No hay que olvidar que, Alicante, Málaga, Valencia y Barcelona son las ciudades litorales de nuestro país que más han construido en su costa. En la declaración de impacto ambiental de la revisión/adaptación que se hizo sobre el PGOU de Málaga, se señalaba que la playa y el arenal litoral de la finca Arraijanal es  el último tramo de playa no urbanizada del municipio de Málaga, conservando importantes rasgos ecológicos naturales, lo que hace de este espacio, un lugar único y singular a la escala no sólo de la ciudad, sino de la aglomeración urbana de Málaga.

Arraijanal representa un espacio litoral no urbanizado, y eso, en la costa malagueña, donde, descontando las desembocaduras de los cursos fluviales, y parajes protegidos, está urbanizada y hormigonada casi en un 80%. Es un valor a proteger.

Según el portavoz popular del Ayuntamiento, ejecutar el proyecto propuesto por el jeque que preside el club de Martiricos  “podría suponer” una inversión próxima a los 20 millones de euros por parte del club de fútbol del Málaga, con los que ejecutaría una decena de campos de fútbol e instalaciones complementarias en una superficie reservada de unos 100.000 metros cuadrados en Arraijanal, y, siempre desde la perspectiva del grupo de gobierno municipal:  “Es una manera de defender el interés general de la operación”. Lo que no nos dice es cuanto suelo se impermeabilizará más -lo que equivale a matarlo-, y ¿cuánta costa sin urbanizar nos quedará como patrimonio natural?
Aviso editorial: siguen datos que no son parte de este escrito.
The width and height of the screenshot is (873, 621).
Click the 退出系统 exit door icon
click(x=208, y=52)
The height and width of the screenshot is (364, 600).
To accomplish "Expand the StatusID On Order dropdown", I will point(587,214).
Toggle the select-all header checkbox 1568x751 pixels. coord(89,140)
Desde luego, no parece que eso sea defender el  “interés general”.

A poca distancia de estos terrenos, al otro lado de Guadalmar y de la desembocadura del Guadalhorce, la ciudad ya dispone de terrenos donde la concentración de instalaciones deportivas es alta: Pabellón Martín Carpena, estadio de Atletismo, macrocentro acuático bautizado como Inacua, donde también hay gimnasios y espacios para fitness  y otras actividades deportivas… Además, quedan allí terrenos que se podrían dedicar a estos fines futbolísticos, como es el caso de las instalaciones que mantiene LIMASA en el camino de la Térmica u otros terrenos adyacentes no ocupados aún y cercanos a la zona de playa. Tal ubicación ya ha quedado rodeada  por el crecimiento residencial de la ciudad hacia el oeste y por tanto no tiene el interés de conservación que sí presenta Arraijanal. No sé si sería de interés para el jeque, pero desde luego, sí convendría más al interés general.

Esos terrenos, solo por poner un ejemplo de ubicaciones alternativas, nos ofrecerían una estupenda ciudad deportiva. Y permitiría aliviar la presión, ya bastante alta sobre el litoral metropolitano, al menos en esa pequeña zona al poniente del monumento de la desembocadura del río Guadalhorce.  No conozco el motivo que tiene el jeque para preferir  la ubicación de Arraijanal, pero desde luego, el interés general no es  colmar las apetencias de éste. Cuando  menos,  se debería  minimizar la afectación al territorio que nos queda en el litoral y ofrecer a Abdulá Al Thani otra ubicación más  acorde al “interés general”.  Sin embargo, es el Ayuntamiento de Málaga el que se mueve, para obtener una  parcela privada (más digna de ser protegida que impermeabilizada), que  será cedida a otro privado para que construya un equipamiento privado.

Para los técnicos especialistas en Medio Ambiente de la Junta de Andalucía, Arraijanal alberga comunidades vegetales incluidas en la Directiva Europea de Hábitats, cumple una importante función de colchón amortiguador de impactos hacia el Paraje Natural de la Desembocadura del Guadalhorce y, además, se han encontrado restos arqueológicos de interés, que habrían de conservarse en el mismo lugar.

Vecinos de la zona,  movimientos sociales y partidos como EQUO Málaga, apoyan la creación del parque marítimo terrestre y arqueológico de Arraijanal, que se recuperen las ruinas de un antiguo puerto pesquero romano y se conecte con el paraje natural de la desembocadura del Guadalhorce y el antiguo campamento Benítez, recuperando el yacimiento fenicio del Cerro del Villar.

Ese sería un futuro para el espacio litoral de Arrajainal más acorde al interés general.

 

Artículo publicado originalmente en el El Blog Sostenible el 12/09/2014.